Words fail me. I mean, how am I even meant to begin to explain it? My worries that now that the ex has made contact, that it means she's wanting him back? That I'm worried that he still loves her and that what they had and whatever we have, it could never compare to that?

"Are you upset then?" he breathes, somewhat confidently with his guess. Again, I hate that he seems able to read me so clearly. How is it that he is able to do that? "Has the fact that she's messaged me made you upset in any way? Is that the reason for this?"

I can't even seem to find my voice. All I am able to manage is a small nod while refusing to glance in his direction, my eyes building with blurriness and moisture.

I hear him sigh again; A sad, desperate sort of sigh. He's still holding onto my hand, he hasn't given it back to me yet."I won't lie to you, Ana, but... we'll always be a part of each others lives, me and her." His voice is gentle, each word carefully measured and emphasized. Like he desperately needs me to understand. "Elena and I, it's... complicated. We'll always be a part of each other's lives because of what we have together, which is Katherine. Nothing can erase that."

But does that mean that, if she ever were to ask for him back, would he go running immediately to her side without a second's thought? Forget what ever happened between us, because... it means nothing compared to what he had with her?

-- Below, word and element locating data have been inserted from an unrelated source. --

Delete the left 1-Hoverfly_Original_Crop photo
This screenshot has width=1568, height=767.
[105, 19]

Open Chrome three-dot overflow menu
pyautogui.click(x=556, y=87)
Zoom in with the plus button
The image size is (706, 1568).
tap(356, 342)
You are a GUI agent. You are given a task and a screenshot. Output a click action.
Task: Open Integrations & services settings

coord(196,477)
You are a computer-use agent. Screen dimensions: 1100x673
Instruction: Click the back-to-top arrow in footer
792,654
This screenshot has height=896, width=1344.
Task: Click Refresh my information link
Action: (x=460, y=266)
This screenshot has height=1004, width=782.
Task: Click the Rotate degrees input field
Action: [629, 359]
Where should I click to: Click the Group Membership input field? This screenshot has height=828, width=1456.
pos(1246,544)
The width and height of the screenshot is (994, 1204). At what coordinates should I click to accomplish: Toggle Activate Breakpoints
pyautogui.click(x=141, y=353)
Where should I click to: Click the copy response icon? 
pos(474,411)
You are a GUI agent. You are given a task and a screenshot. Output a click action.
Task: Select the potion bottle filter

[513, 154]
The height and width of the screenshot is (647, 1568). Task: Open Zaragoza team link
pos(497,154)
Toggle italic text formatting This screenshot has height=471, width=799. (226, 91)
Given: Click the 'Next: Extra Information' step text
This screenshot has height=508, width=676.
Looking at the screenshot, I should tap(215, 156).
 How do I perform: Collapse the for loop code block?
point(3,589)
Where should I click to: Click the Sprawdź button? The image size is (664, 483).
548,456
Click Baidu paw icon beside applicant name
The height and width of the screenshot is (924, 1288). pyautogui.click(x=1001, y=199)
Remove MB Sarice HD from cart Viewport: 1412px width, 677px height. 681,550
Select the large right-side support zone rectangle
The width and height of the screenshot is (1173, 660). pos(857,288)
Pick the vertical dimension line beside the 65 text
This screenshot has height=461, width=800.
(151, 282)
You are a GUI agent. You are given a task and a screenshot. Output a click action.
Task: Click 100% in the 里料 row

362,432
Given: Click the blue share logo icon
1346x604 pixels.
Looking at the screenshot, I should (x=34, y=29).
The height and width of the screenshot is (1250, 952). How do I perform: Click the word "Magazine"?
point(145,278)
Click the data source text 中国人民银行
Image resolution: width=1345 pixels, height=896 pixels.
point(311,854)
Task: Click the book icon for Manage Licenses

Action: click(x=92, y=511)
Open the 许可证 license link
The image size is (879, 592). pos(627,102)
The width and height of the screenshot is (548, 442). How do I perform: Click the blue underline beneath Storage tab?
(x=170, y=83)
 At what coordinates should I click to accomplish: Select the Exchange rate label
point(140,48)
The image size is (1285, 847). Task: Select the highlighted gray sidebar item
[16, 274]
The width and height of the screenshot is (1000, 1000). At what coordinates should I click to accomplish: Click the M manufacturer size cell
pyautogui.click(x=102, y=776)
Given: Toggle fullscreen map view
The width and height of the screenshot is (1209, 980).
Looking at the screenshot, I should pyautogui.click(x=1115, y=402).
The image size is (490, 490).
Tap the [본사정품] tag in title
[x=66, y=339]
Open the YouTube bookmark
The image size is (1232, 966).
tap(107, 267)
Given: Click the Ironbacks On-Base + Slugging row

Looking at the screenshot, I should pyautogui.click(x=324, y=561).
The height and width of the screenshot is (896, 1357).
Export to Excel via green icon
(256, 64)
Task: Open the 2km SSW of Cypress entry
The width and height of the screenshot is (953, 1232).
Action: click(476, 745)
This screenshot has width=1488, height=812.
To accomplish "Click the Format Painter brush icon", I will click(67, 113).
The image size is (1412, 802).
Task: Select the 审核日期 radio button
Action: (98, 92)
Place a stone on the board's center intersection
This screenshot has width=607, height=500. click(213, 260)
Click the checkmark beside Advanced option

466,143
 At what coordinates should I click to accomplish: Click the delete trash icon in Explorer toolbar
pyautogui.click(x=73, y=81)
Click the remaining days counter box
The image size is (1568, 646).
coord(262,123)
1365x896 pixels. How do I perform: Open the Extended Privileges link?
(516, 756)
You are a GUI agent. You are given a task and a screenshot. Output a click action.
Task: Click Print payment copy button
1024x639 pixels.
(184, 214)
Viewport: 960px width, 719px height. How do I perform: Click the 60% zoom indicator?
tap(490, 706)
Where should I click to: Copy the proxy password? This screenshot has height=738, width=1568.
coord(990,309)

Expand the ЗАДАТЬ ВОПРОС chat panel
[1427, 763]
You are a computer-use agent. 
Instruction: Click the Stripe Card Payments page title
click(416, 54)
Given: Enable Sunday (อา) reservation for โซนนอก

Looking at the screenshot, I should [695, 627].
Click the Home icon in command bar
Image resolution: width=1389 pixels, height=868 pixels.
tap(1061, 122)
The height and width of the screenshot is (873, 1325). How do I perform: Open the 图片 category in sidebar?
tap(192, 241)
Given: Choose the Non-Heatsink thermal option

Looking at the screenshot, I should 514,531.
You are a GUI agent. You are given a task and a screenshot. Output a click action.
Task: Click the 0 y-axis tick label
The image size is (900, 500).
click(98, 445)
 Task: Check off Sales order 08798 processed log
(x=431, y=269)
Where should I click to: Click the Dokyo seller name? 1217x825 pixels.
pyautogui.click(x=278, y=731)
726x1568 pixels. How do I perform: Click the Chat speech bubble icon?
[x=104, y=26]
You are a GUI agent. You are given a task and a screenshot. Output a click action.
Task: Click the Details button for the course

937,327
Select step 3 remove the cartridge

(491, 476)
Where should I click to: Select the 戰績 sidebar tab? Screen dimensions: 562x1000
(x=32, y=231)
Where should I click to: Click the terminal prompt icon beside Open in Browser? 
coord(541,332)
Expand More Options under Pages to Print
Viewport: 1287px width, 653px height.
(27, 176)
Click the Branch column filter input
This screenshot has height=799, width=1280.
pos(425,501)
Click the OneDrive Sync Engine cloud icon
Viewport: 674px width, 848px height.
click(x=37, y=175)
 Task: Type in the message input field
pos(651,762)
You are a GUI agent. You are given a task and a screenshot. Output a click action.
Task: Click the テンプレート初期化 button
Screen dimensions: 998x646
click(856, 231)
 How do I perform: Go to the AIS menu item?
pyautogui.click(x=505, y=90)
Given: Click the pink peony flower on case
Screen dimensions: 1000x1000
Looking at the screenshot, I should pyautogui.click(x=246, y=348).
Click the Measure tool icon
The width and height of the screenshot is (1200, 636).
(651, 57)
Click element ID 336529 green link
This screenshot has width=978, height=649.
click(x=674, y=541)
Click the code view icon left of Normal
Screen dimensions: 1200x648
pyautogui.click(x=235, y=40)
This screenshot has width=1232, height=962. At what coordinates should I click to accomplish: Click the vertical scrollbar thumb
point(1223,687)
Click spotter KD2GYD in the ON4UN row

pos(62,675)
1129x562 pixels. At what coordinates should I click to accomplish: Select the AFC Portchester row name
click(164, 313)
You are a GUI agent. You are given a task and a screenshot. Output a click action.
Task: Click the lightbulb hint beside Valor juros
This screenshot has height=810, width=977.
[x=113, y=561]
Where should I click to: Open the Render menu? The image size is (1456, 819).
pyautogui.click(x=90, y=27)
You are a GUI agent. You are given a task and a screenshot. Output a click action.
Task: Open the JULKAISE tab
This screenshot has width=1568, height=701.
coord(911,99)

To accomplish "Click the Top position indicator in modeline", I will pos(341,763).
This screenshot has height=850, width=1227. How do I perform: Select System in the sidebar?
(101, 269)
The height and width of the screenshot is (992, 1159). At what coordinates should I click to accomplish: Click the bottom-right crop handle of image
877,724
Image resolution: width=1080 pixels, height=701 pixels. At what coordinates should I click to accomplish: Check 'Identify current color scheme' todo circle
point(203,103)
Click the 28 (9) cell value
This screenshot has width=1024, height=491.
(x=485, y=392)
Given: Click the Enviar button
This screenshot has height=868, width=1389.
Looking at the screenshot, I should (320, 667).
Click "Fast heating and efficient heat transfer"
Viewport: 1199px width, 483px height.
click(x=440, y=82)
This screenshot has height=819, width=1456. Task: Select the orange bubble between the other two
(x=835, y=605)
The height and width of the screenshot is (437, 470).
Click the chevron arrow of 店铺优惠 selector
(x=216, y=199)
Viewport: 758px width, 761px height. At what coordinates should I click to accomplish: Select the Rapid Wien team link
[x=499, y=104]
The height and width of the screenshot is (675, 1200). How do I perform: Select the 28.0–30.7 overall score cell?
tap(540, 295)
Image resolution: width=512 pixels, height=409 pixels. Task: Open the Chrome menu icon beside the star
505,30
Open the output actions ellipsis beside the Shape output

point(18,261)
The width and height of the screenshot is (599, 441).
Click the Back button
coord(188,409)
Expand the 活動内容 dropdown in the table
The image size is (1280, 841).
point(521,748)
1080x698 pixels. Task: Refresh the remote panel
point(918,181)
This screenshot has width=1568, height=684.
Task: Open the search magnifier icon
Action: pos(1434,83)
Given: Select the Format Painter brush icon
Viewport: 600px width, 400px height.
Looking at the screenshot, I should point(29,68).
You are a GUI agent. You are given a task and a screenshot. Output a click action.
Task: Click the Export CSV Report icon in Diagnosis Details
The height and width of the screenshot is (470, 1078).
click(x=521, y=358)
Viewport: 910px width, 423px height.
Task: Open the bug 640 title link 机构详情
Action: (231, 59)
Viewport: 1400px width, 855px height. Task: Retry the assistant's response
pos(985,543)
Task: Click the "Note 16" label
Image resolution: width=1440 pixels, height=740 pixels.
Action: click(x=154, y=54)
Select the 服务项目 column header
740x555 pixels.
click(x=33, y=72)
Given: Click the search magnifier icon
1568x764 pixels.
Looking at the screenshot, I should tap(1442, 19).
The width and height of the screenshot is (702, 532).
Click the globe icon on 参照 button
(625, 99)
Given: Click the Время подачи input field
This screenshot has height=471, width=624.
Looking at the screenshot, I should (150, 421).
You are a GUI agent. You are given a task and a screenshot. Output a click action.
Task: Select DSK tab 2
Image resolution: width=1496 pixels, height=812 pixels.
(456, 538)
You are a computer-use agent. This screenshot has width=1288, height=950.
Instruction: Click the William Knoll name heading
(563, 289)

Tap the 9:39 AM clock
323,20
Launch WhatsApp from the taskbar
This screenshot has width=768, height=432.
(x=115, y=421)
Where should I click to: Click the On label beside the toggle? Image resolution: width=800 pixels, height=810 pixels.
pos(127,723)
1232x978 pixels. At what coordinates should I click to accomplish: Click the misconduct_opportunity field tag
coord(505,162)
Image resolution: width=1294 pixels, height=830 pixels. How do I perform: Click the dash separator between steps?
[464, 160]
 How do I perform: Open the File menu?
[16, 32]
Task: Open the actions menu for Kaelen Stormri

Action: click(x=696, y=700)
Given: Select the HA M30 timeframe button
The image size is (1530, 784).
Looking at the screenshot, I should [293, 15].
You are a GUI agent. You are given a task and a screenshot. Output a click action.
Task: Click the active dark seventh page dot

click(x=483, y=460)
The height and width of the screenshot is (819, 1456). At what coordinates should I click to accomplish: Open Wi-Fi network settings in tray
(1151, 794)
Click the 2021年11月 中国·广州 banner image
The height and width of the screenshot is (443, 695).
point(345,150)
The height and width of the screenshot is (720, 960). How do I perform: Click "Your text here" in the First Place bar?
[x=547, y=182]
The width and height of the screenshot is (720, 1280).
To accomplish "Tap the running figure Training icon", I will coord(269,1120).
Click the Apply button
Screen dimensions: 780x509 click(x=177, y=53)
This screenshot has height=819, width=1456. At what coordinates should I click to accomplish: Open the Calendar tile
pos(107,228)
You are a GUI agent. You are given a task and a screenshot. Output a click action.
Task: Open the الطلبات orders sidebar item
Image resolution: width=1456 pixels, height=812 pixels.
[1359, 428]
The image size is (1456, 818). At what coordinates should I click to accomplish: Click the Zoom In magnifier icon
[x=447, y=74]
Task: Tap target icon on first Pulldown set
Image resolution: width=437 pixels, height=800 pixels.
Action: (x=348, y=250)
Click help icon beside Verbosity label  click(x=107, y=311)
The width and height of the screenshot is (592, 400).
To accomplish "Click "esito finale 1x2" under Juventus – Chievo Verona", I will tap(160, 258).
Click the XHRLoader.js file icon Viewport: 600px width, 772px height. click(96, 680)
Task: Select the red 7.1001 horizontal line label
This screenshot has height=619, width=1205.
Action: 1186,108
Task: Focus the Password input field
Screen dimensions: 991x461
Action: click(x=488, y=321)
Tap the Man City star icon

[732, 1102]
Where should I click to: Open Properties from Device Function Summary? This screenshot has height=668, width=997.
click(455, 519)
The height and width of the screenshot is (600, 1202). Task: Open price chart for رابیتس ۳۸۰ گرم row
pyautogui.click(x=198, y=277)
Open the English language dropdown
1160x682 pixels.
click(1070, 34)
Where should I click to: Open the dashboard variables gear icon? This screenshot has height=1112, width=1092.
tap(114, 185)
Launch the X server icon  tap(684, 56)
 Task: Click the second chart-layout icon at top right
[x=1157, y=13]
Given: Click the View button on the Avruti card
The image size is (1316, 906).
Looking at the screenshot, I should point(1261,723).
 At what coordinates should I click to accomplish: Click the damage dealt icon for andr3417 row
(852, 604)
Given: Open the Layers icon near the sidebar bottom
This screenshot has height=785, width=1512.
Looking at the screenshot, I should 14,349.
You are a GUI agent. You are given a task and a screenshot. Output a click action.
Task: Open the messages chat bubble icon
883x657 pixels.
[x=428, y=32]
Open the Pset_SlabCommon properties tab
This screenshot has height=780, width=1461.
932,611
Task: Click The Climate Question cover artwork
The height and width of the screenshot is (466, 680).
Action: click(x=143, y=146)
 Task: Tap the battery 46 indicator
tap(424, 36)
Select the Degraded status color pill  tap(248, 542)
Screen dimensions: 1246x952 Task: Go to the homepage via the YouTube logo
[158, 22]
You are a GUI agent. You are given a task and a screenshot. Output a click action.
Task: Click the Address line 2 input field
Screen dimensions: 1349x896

"So Friday?" I murmur, forcing us to talk about something different. I don't want to burden him due to what is probably my own childish fears and insecurities. What if it only serves to push him away easier because he doesn't want to deal with my immaturity? "I'll meet you here, in the foyer, on Friday, at 5.30 then?"

...

"So you had a good weekend?" Kate asks me the instance I get inside.

She's on my tail, following me to my room for details; I find walking in front of her, with my back to her helps with easily maintaining the lie.

"Yeah, I did. It was good. Things are definitely seeming a lot better with my Mom now that I'm at college and I'm not living with her."

"That's cool then. Cool that you two are finally getting a long a bit better, I mean."

"Yeah. How was your weekend?" I drop my duffel bag on my bed, unzipping it.

"Pretty boring and lonely without you. All I did was catch up on a few things that are due tomorrow."

"Which actually reminds me..." I mutter, pulling out my hairbrush and toothbrush. "...I have something for English due tomorrow that I need to do a few finishing touch-ups on." As I go to pull out all of my clothes carelessly, I pause, a sensation like ice sliding down my stomach hitting me as I spot it crumpled in the bottom of the bag. Christian's blue business shirt I stole. Shit. Luckily, I stop myself in time, leaving it in there. While I know the shirt could very well belong to anyone, the fact that it's Kate's fathers, I don't want to take any reckless chances in case she recognizes it. "Anything else happen while I was away?"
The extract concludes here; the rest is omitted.